Search papers, labs, and topics across Lattice.
The paper introduces auto-WHATMD, an algorithm that uses optimal transport (Wasserstein distance) and simulated annealing to automatically identify key residues that distinguish multiple protein systems in molecular dynamics simulations. This method addresses the challenge of selecting relevant features from high-dimensional trajectory data, which typically relies on domain expertise and can introduce bias. Applying auto-WHATMD to bromodomain 4 systems with different ligands, the authors identified discriminative residues in the loop region and demonstrated that these residues capture the correlation with ligand-binding affinities.
Ditch the guesswork in molecular dynamics analysis: auto-WHATMD automatically pinpoints the key residues that differentiate protein systems, revealing insights previously buried in high-dimensional data.

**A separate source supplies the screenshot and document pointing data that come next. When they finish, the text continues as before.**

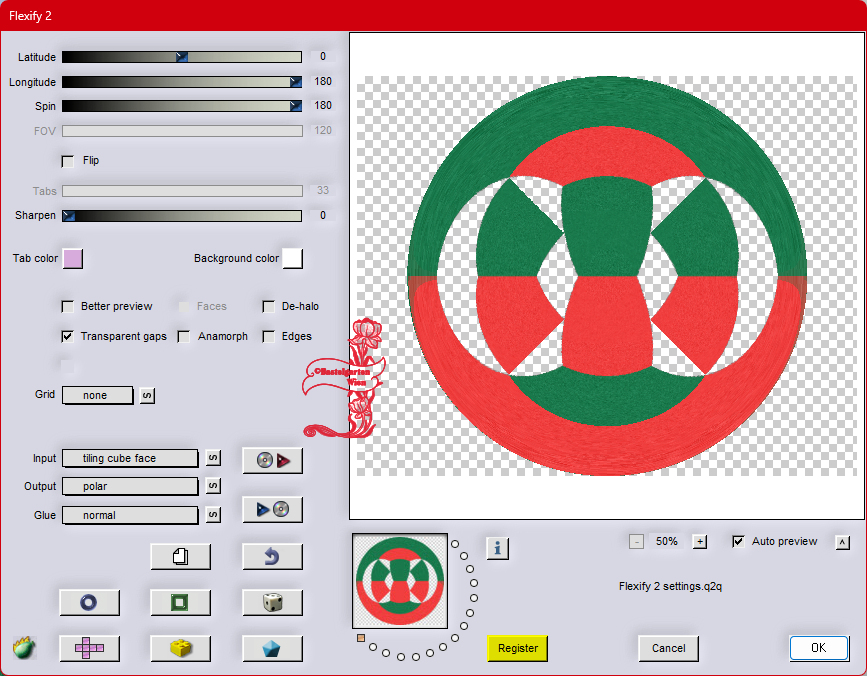The image size is (867, 676).
Task: Click the pink cross layout button
Action: click(89, 648)
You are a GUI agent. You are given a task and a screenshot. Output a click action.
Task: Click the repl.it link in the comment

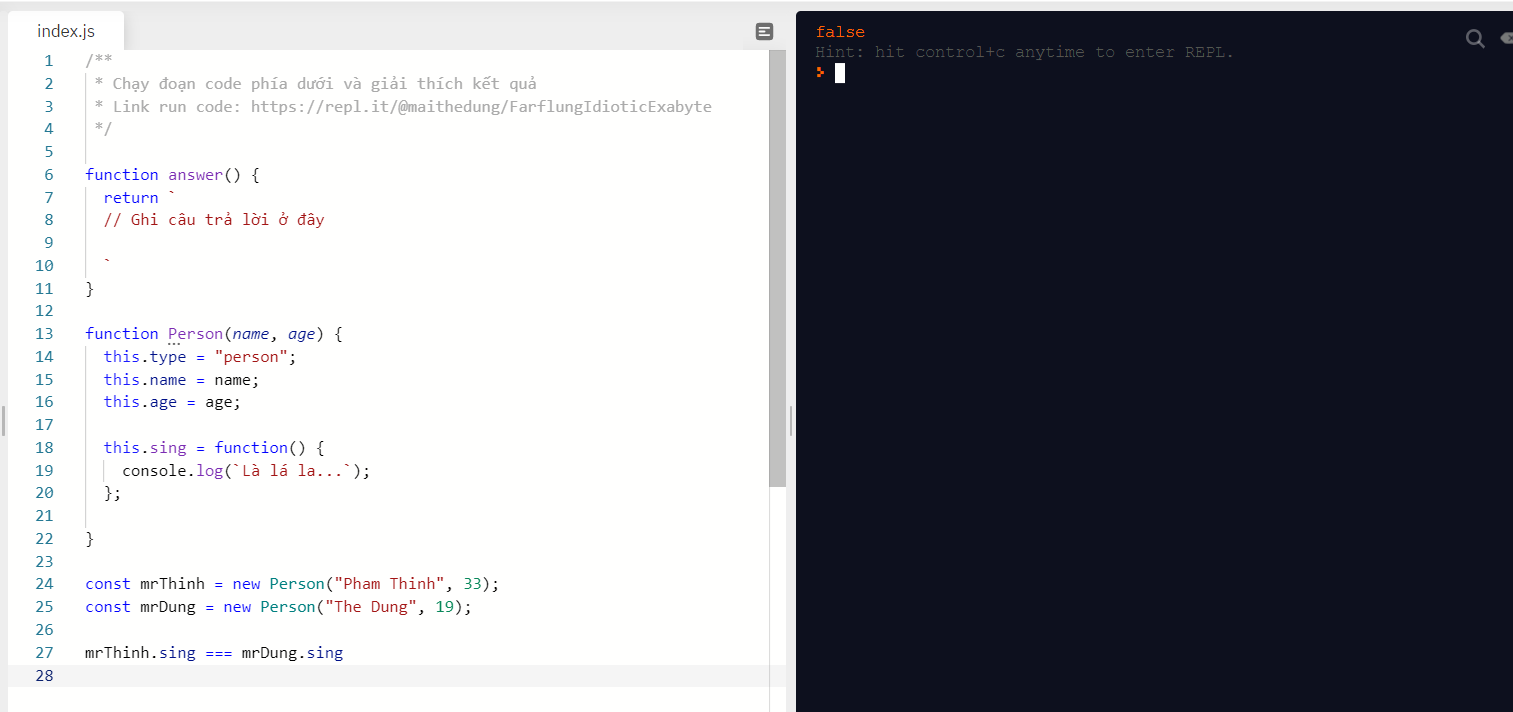[481, 106]
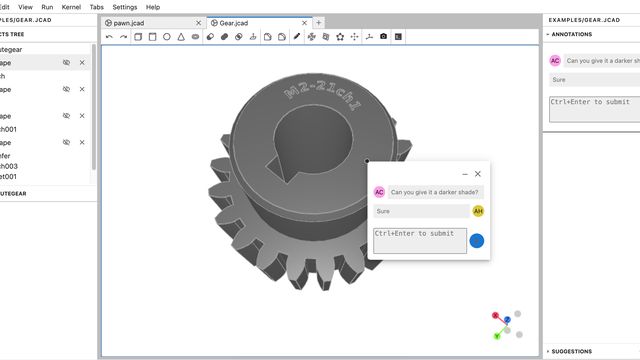Open a new tab with plus button
Screen dimensions: 640x360
(x=319, y=23)
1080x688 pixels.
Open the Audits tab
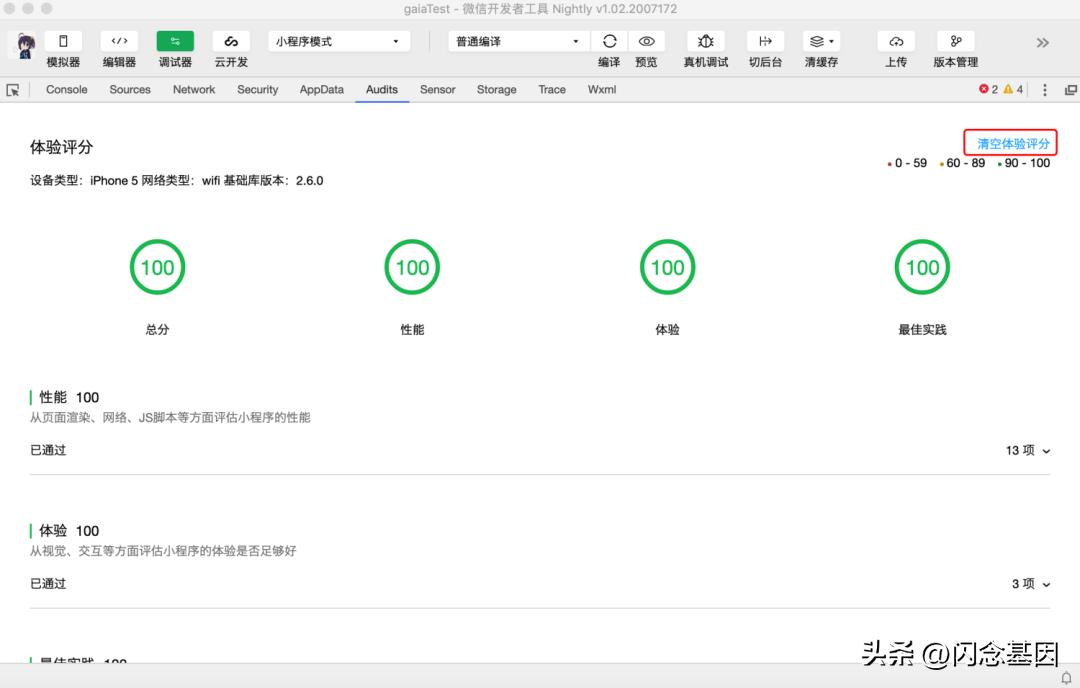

Comparing multiple protein systems with variation such as different binding ligands or mutations, and understanding their effects is one of the objectives in molecular dynamics simulations. Representation of these systems by a few features enables quantitative comparison. However, because molecular dynamics simulation trajectories are high-dimensional spatiotemporal data, selection of key features relies on domain expertise, sometimes introducing arbitrary assumptions. Here, we present an approach that uses the optimal transport distance to compare high-dimensional trajectory data, and employs simulated annealing to identify the residues that best distinguish multiple systems. We term this algorithm auto-WHATMD (automated Wasserstein-based High-dimensional feature extraction Analysis for Trajectories of Molecular Dynamics). We applied auto-WHATMD to multiple protein-ligand systems of bromodomain 4 with different ligands, identifying the most discriminative residues in the loop region. Moreover, even a few selected residues were sufficient to capture the correlation with ligand-binding affinities, indicating that auto-WHATMD effectively prioritizes the most informative residues. Our approach can be used to efficiently determine key residues and design features for multiple analogous systems.